- Hrib Location in Slovenia
- Coordinates: 45°54′53″N 15°01′00″E﻿ / ﻿45.91472°N 15.01667°E
- Country: Slovenia
- Traditional region: Lower Carniola
- Statistical region: Southeast Slovenia
- Municipality: Trebnje
- Elevation: 313 m (1,027 ft)

= Hrib, Trebnje =

Hrib (/sl/) is a former village in eastern Slovenia in the Municipality of Trebnje. It is now part of the town of Trebnje. It is part of the traditional region of Lower Carniola and is now included in the Southeast Slovenia Statistical Region.

==Geography==
Hrib is a small clustered settlement northeast of the former village center of Prapreče pri Trebnjem.
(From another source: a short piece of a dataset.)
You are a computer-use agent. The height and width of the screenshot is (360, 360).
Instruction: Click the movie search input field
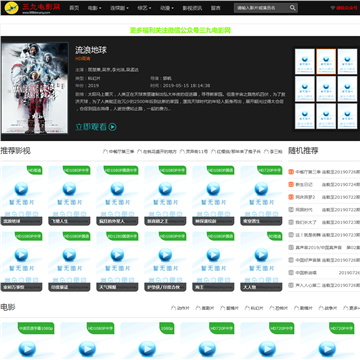(x=261, y=8)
It stands on a hill about 30 m higher in elevation than Prapreče pri Trebnjem.

==Name==
The name of the village was sometimes written in hyphenated form together with Prapreče pri Trebnjem as Prapreče-Hrib. The name Hrib (from the common noun hrib 'hill') is common in Slovenia, referring to the local geography.

==History==
Hrib was generally referred to as a hamlet of Prapreče pri Trebnjem rather than a separate settlement. Hrib was deemed annexed by Prapreče pri Trebnjem in 1952, ending any existence it had as a separate settlement. Prapreče pri Trebnjem was then annexed by Trebnje in 1972 together with Hrib.